**Task directions**
Every line below must be reproduced exactly. Copy them all.

[Collected data entries]

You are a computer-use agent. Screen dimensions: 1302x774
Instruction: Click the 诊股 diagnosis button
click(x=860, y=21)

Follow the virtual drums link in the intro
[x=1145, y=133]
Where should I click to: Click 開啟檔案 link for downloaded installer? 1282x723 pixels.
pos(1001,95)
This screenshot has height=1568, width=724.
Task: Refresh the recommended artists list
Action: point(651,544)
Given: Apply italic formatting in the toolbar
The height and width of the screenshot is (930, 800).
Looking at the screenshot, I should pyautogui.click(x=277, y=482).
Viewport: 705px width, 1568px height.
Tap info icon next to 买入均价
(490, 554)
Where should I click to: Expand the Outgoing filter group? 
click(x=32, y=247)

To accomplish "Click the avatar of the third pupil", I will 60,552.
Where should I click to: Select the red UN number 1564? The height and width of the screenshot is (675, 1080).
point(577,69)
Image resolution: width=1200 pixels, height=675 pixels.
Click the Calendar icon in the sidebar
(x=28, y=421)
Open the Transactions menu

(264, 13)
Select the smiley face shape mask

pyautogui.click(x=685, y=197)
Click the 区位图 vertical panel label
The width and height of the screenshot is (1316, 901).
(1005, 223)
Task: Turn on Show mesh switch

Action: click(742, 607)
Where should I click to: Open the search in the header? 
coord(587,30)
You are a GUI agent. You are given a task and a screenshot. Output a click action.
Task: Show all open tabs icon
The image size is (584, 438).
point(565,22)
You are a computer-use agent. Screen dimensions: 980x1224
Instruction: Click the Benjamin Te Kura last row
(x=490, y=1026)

**Answer**
You are a computer-use agent. Screen dimensions: 1302x774
Instruction: Click the 诊股 diagnosis button
click(x=860, y=21)

Follow the virtual drums link in the intro
[x=1145, y=133]
Where should I click to: Click 開啟檔案 link for downloaded installer? 1282x723 pixels.
pos(1001,95)
This screenshot has height=1568, width=724.
Task: Refresh the recommended artists list
Action: point(651,544)
Given: Apply italic formatting in the toolbar
The height and width of the screenshot is (930, 800).
Looking at the screenshot, I should pyautogui.click(x=277, y=482).
Viewport: 705px width, 1568px height.
Tap info icon next to 买入均价
(490, 554)
Where should I click to: Expand the Outgoing filter group? 
click(x=32, y=247)

To accomplish "Click the avatar of the third pupil", I will 60,552.
Where should I click to: Select the red UN number 1564? The height and width of the screenshot is (675, 1080).
point(577,69)
Image resolution: width=1200 pixels, height=675 pixels.
Click the Calendar icon in the sidebar
(x=28, y=421)
Open the Transactions menu

(264, 13)
Select the smiley face shape mask

pyautogui.click(x=685, y=197)
Click the 区位图 vertical panel label
The width and height of the screenshot is (1316, 901).
(1005, 223)
Task: Turn on Show mesh switch

Action: click(742, 607)
Where should I click to: Open the search in the header? 
coord(587,30)
You are a GUI agent. You are given a task and a screenshot. Output a click action.
Task: Show all open tabs icon
The image size is (584, 438).
point(565,22)
You are a computer-use agent. Screen dimensions: 980x1224
Instruction: Click the Benjamin Te Kura last row
(x=490, y=1026)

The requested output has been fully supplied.